[aotinductor] add versions for the sdpa shim api #113487

chenyang78 · 2023-11-10T20:33:16Z

Stack from ghstack (oldest at bottom):

-> [aotinductor] add versions for the sdpa shim api #113487

In our first implemenation of the sdpa shim api, we didn't consider
the case where the optional scale argument could be None. It was
unnoticed because we always got a default argument for the cuda backend.
The issue was detected with the cpu backend.

This PR implements versioning for shim kernels. Currently, we only
have different versions for the sdpa api. We expect we would only
maintain a very small number of abi-compatible shim APIs that
had different versions.

cc @voznesenskym @penguinwu @EikanWang @jgong5 @Guobing-Chen @XiaobingSuper @zhuhaozhe @blzheng @wenzhe-nrv @jiayisunx @peterbell10 @ipiszy @yf225 @kadeng @muchulee8 @aakhundov @ColinPeppler

In our first implemenation of the sdpa shim api, we didn't consider the case where the optional scale argument could be None. It was unnoticed because we always got a default argument for the cuda backend. The issue was detected with the cpu backend. This PR implements versioning for shim kernels. Currently, we only have different versions for the sdpa api. We expect we would only maintain a very small number of abi-compatible shim APIs that had different versions. [ghstack-poisoned]

pytorch-bot · 2023-11-10T20:33:19Z

🔗 Helpful Links

🧪 See artifacts and rendered test results at hud.pytorch.org/pr/113487

📄 Preview Python docs built from this PR
📄 Preview C++ docs built from this PR
❓ Need help or want to give feedback on the CI? Visit the bot commands wiki or our office hours

Note: Links to docs will display an error until the docs builds have been completed.

✅ No Failures

As of commit a3b5d67 with merge base b910d9e ():
💚 Looks good so far! There are no failures yet. 💚

This comment was automatically generated by Dr. CI and updates every 15 minutes.

int3 · 2023-11-10T21:06:46Z

torch/csrc/inductor/aoti_torch/shim_common.cpp

@@ -252,14 +252,14 @@ AOTITorchError aoti_torch_create_tensor_from_blob(
  });
 }

-AOTITorchError aoti_torch__scaled_dot_product_flash_attention(
+static AOTITorchError _aoti_torch__scaled_dot_product_flash_attention_internal(


I don't think we need a new _internal function -- we could just have aoti_torch__scaled_dot_product_flash_attention call aoti_torch__scaled_dot_product_flash_attention_v2 while passing the scale param as &scale. The v2 function would then call at::_scaled_dot_product_flash_attention directly.

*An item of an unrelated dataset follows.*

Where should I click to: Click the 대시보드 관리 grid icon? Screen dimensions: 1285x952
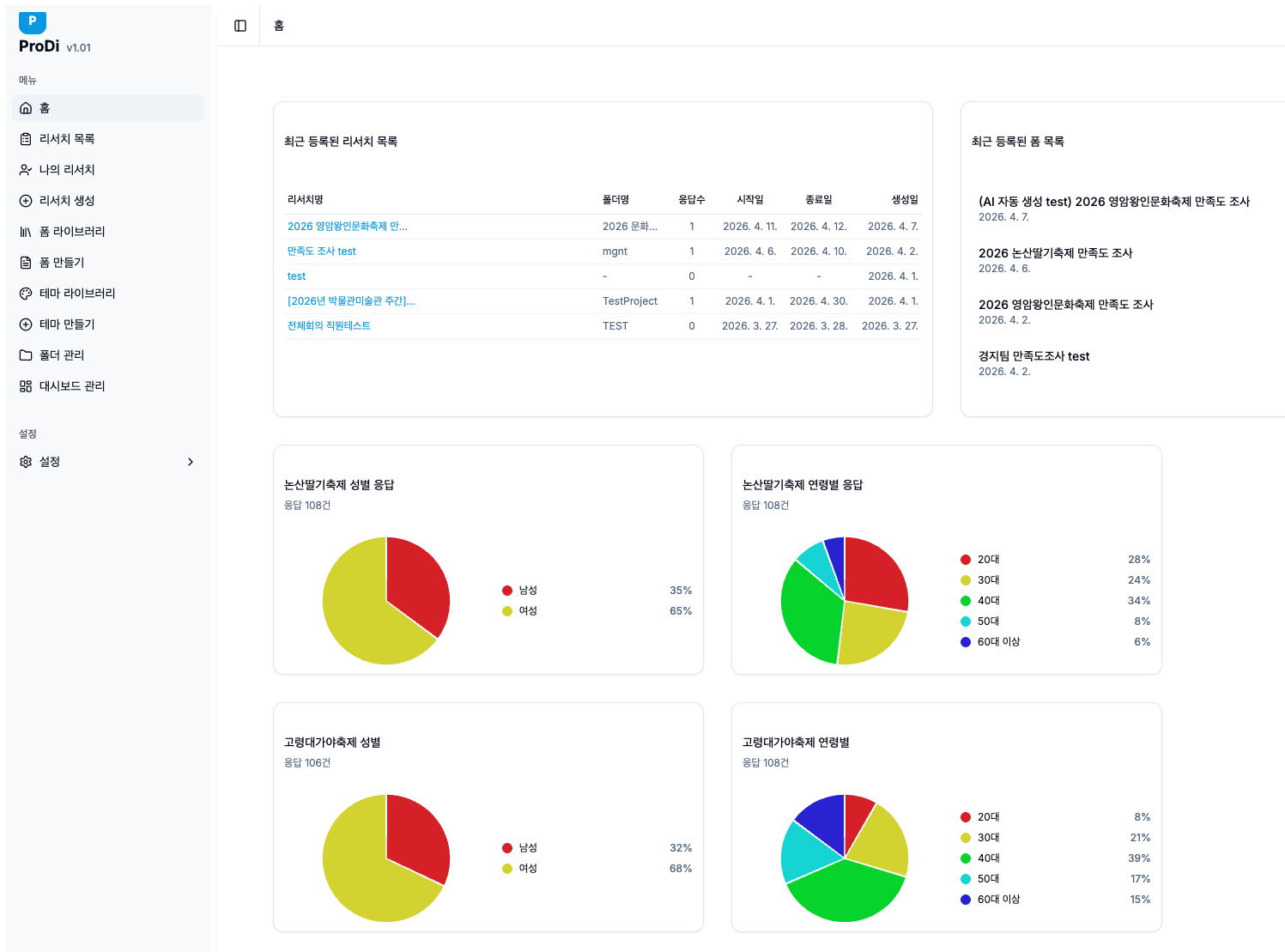[26, 386]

int3 · 2023-11-10T23:27:51Z

torch/_inductor/ir.py

+            # For sdpa, we need the v2 version only if any optional
+            # kwarg is missing.


I thought the idea was to make all new models call the v2 version, so that we could delete the old one entirely? Doesn't using the v2 version only if an optional arg is missing make migration harder?

I thought the idea was to make all new models call the v2 version, so that we could delete the old one entirely? Doesn't using the v2 version only if an optional arg is missing make migration harder?

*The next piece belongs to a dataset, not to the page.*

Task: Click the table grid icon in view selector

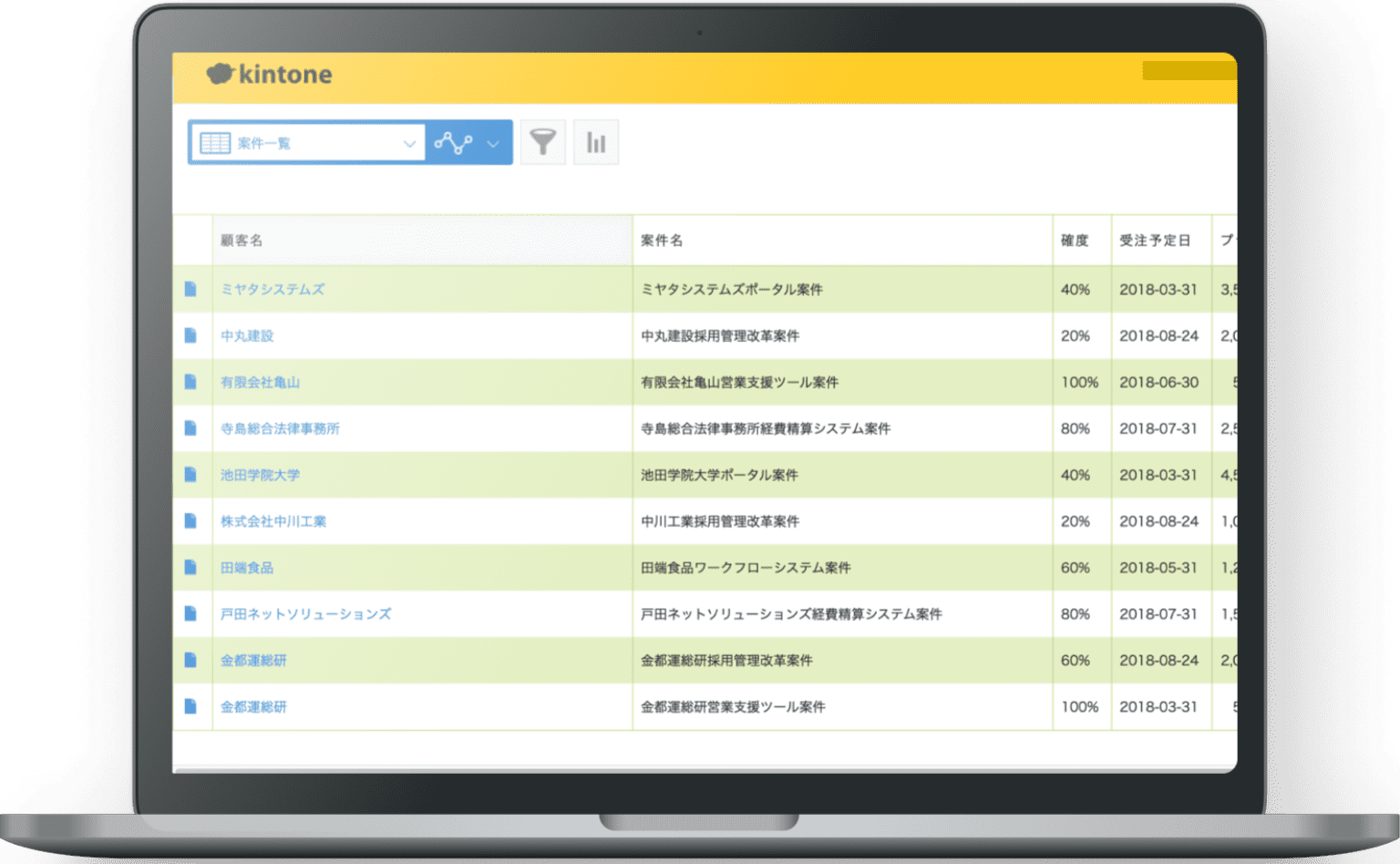Action: pyautogui.click(x=215, y=143)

It's not about new models v.s. old models. Given the same model, the optional scale could be either None or have a default value, for different backends (e.g. cpu and cuda in our case). Regarding migrating to the V2 version, my understanding is that once the new V2 version becomes available on the serving side, we could always generate the V2 version. At that point, we may safely remove the old one.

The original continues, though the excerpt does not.